Mice depleted of CD20+ cells had substantially lower titers of RVFV-specific antibodies by ELISA (Fig. 2C) and FRNT80 (Fig. 2D) than those that were mock-depleted at both 22 and 50 days following vaccination. ELISA GMT in mock-depleted mice were 5571 at day 22 and 12,800 at day 50, while in CD20-depleted mice, they were 100 at day 22 and 76 at day 50. Of note, 3/5 mice euthanized 22 days following vaccination, and 1/5 mice that survived following WT RVFV challenge had RVFV antibodies at or above the limit of detection, suggesting that vaccination may result in a low level of antibody production even in CD20-depleted mice. FRNT80 GMT in mock-depleted mice were 6756 at both day 22 and day 50, while in CD20-depleted mice, they were 46 at day 22 and 35 at day 50. Again, some animals had detectable albeit low FRNT80 levels, so CD20 depletion did not eliminate all antibody production.

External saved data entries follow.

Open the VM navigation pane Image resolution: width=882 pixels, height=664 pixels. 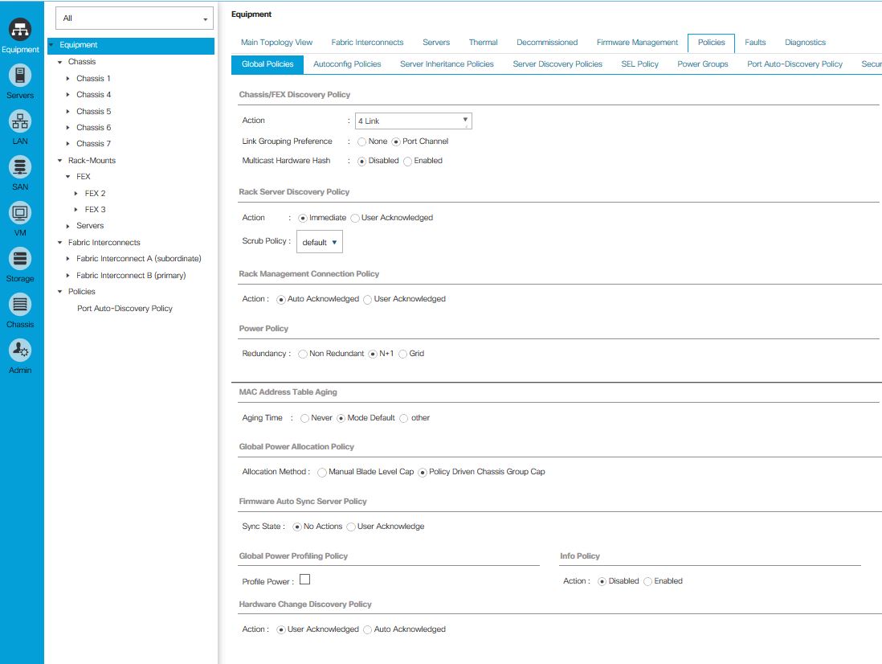coord(20,213)
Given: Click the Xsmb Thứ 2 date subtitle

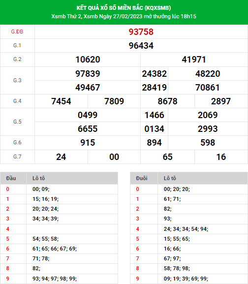Looking at the screenshot, I should [124, 16].
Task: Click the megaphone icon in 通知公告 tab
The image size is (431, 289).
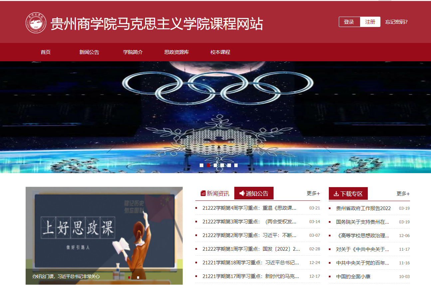Action: (x=242, y=193)
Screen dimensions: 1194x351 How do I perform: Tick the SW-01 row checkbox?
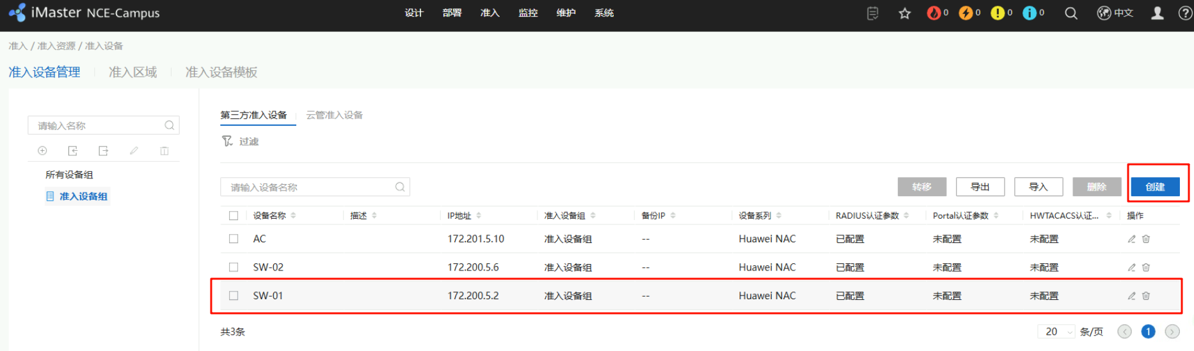(x=234, y=296)
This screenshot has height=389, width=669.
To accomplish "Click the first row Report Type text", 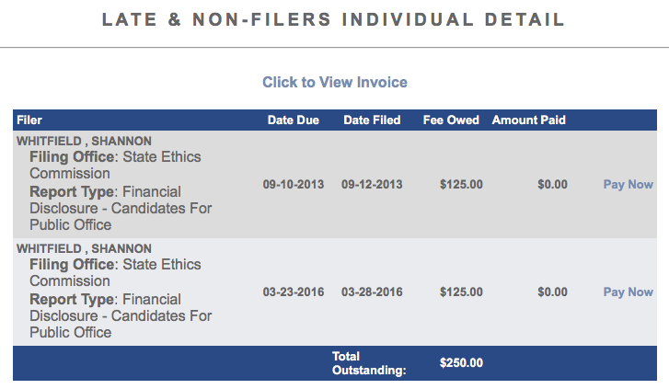I will pos(121,208).
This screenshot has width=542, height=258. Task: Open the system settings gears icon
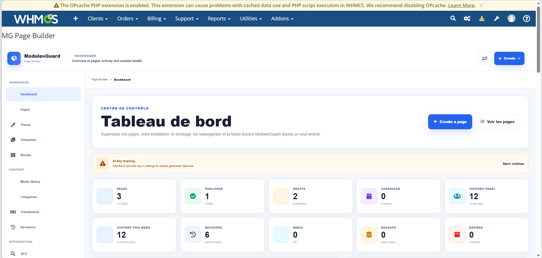point(467,18)
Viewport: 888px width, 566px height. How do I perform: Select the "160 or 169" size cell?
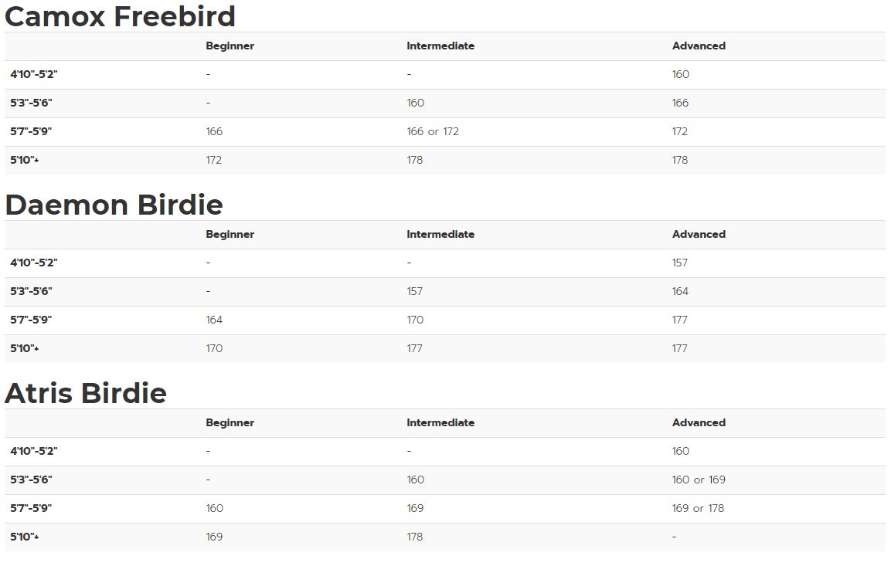point(699,480)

The number of splenocytes secreting interferon-gamma in response to RVFV peptide stimulation was quantified via enzyme-linked immunospot (ELISPOT) (Fig. 2E). Mice depleted of CD20+ cells had similar numbers of RVFV-specific splenocytes following vaccination as mock-depleted mice, indicating that the cellular response to vaccination was similar between these two groups. The survival of mice after RVFV challenge was not significantly affected by B-cell depletion, suggesting that the cellular immune response is sufficient to provide protection against RVFV disease post-vaccination, although a minor contribution from very low levels of virus-specific antibodies cannot be excluded.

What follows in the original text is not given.